Energiekonzern will Umbenennung:Eon plant angeblich "Bayernwerk"

Der Energiekonzern Eon kommt offenbar Horst Seehofer entgegen - und benennt seine bayerische Tochtergesellschaft in "Bayernwerk" um. Der CSU-Chef hatte mit einem bayerischen Alleingang gedroht, falls sich die Energiekonzerne und die Berliner Koalition bei der Energiewende nicht bald einigen sollten.

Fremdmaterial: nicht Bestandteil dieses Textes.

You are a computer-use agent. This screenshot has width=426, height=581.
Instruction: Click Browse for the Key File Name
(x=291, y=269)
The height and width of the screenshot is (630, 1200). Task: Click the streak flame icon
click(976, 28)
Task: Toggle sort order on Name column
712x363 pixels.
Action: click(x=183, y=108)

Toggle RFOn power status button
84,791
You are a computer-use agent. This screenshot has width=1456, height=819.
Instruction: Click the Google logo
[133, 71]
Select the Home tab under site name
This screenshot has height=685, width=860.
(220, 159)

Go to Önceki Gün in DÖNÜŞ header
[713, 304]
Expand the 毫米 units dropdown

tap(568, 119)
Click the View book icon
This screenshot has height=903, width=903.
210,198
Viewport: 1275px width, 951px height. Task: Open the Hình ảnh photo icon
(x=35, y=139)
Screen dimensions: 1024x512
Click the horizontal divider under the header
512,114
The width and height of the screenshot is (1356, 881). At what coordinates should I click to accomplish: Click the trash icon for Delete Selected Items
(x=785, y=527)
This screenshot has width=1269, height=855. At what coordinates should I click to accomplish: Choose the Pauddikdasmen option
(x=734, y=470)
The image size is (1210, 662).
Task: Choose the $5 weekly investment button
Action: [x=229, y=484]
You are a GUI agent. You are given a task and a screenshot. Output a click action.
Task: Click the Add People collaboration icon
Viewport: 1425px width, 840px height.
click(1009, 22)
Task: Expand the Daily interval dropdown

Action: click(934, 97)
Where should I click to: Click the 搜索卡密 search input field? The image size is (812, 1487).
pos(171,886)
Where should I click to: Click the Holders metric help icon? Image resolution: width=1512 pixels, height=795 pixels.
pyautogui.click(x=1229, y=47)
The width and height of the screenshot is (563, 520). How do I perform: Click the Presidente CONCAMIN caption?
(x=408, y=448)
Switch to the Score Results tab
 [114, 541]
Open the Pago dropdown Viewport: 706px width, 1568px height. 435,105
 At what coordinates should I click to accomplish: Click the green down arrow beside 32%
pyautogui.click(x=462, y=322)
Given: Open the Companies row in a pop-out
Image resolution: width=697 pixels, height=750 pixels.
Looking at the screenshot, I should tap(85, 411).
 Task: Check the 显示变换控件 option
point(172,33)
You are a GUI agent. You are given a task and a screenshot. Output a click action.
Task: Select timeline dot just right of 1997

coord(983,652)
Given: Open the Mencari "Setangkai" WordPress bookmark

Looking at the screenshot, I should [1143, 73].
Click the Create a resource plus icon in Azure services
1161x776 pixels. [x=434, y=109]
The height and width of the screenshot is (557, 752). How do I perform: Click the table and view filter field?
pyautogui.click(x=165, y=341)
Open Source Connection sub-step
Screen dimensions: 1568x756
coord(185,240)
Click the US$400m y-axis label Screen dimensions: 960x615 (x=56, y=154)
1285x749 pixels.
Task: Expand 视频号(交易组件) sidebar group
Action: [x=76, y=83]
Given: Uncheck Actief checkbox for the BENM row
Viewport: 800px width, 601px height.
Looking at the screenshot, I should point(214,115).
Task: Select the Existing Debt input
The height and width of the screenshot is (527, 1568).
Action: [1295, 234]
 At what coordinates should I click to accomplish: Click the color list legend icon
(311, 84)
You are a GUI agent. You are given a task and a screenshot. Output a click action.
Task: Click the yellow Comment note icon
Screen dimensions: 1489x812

Der Energiekonzern Eon seine bayerische Tochtergesellschaft in "Bayernwerk" umbenennen. Das meldet das Nachrichtenmagazin Der Spiegel in seiner aktuellen Ausgabe. Damit käme Eon zunächst dem Namen nach dem Ministerpräsidenten und CSU-Chef Horst Seehofer entgegen. Angesichts der Weigerung der Energiekonzerne, im Zuge der Energiewende in vier bis fünf neue Gaskraftwerke in Bayern zu investieren hatte Seehofer im Frühsommer einen bayerischen Alleingang angedroht, falls sich die Energiekonzerne und die Berliner Koalition in der Debatte nicht bald einigen sollten.

"Dann gründen wir ein Bayernwerk", sagte Seehofer. Zugleich kündigte er eine Biogas-Initiative an mit dem Ziel, dass der Strom aus Gülle, Mist und anderen agrarischen Reststoffen einmal wenigstens zwei der vier bis fünf Gaskraftwerke überflüssig machen könnte. Die bayerische Eon-Tochter ist die größte des Energiekonzerns in Deutschland.

Laut Spiegel gehen Politiker im Wirtschaftsministerium und Top-Manager des Energie-Konzerns davon aus, dass die Umbenennung nur ein erster Schritt sein könnte, sich mittelfristig auch von einigen Teilen des bayerischen Geschäfts zu trennen. Die Trennung von diversen Regionalgesellschaften, etwa in Thüringen oder Westfalen, hat das Unternehmen bereits beschlossen. Auch im Freistaat strukturiert der Konzern seine Tochtergesellschaften massiv um.

Eon wollte zu dem Bericht laut Spiegel keinen Kommentar abgeben. Der Energiekonzern hat in Bayern sehr starke Wurzeln. Ein Teil des größten deutschen Energieversorgers ist das frühere Bayernwerk, das in der Viag mit Sitz in München aufgegangen war. Viag fusionierte im Jahr 2000 mit dem Energieversorger Veba zum Eon-Konzern. In Bayern hat der Düsseldorfer Energieriese rund 8000 Beschäftigte in verschiedenen Gesellschaften.